Comment by neura
4 hours ago
I do not believe that _you_ are trolling with this question, but answering this is just asking to be trolled.
That said. Fortnite. Yes, I still play it with friends and cannot play it on Mac or Linux. :(
I'm sure others have similar examples. Also there are just simple things like playing with friends and streaming on Discord. Anybody streaming from Windows always comes across smooth and HD to the other participants while anybody on Linux seems to consistently be received (I don't know where exactly in the chain the problem exists, so just "received", as it may not be a broadcasting or encoding problem, I'm not an expert in this) with a lot of artifacts and lower framerates.
A friend of mine, a Linux user, says he installed Windows for gaming. Apparently the main issue isn't actual compatibility for games, but that a lot of games require some kind of kernel level anticheat (rootkit?).
It’s a few games, but a few very important ones.
GTAVs online ecosystem with custom servers. Rust hasn’t enabled Linux Battleye support. Valorant
Some releases that are temporarily popular like BF6, playtest of Battleye games where Linux support isn’t enabled (Fellowship, Exoborne). All games in this paragraph also by Swedish developers. Kom igen, linuxstöd
Some intrusive ones (EA's anti cheat for recent Battlefields, Activision's anti cheat for Call of Duty, anything from Riot to name a few) do not work.

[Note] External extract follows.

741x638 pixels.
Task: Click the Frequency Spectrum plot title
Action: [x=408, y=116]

However, EAC - who is a major player in this field producing generic solutions - does support Linux. The involved publisher, however, needs to approve this and the developer need to turn on a feature flag. That's it.

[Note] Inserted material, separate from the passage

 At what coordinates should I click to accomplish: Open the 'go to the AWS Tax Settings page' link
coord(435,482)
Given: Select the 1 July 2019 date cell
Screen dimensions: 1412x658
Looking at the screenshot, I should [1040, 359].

However, some publishers simply deny this for... totally mental reasons ...and this means that the game is marked as borked in protondb even though the game could as easily be played on Linux thanks to EAC's Linux support.

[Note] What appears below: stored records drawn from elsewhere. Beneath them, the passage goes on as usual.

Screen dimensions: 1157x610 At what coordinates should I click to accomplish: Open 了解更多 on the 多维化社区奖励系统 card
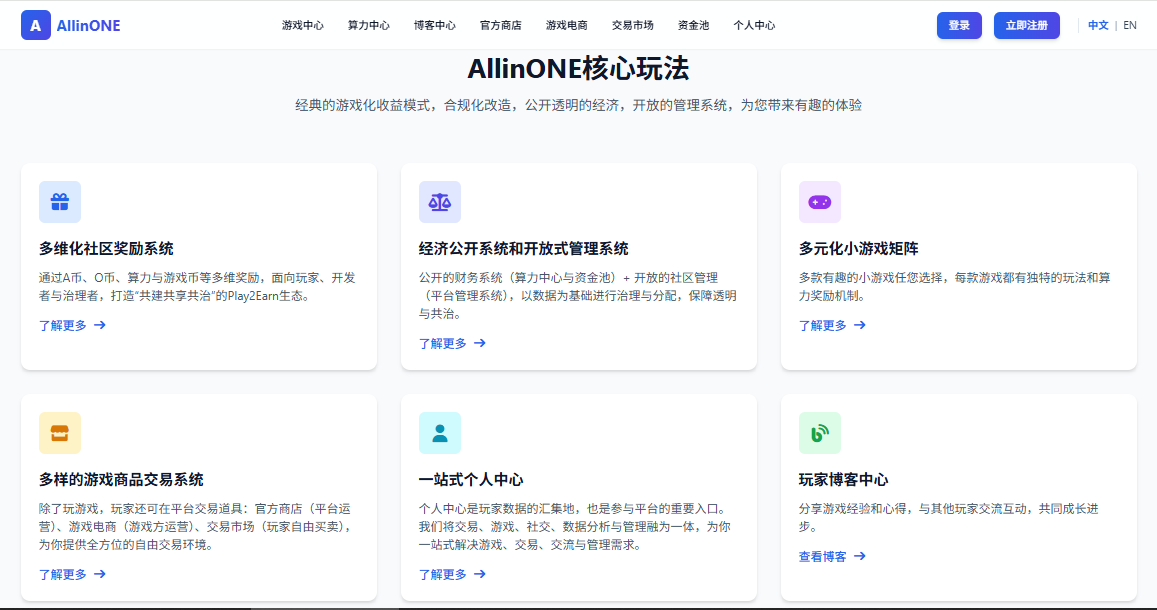[x=64, y=324]
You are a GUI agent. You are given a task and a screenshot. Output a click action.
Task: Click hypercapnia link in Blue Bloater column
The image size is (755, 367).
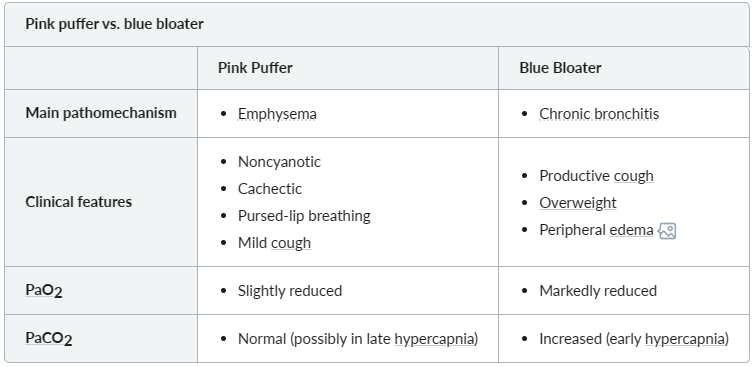pyautogui.click(x=685, y=339)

"EAC supports Linux, but devs just won't turn it on" is the clickbait answer, but the details are more nuanced. EAC has multiple security levels that a title can set based on the threat model of the game, and most games with heavy MTX that use EAC shy away from it, largely because Fortnite doesn't do it. EAC is owned by Epic, and if Tim Sweeney says that you can't do MTX on Linux safely, then any AAA live services game with in-game MTX is going to shy away from it, regardless of how true the statement actually is.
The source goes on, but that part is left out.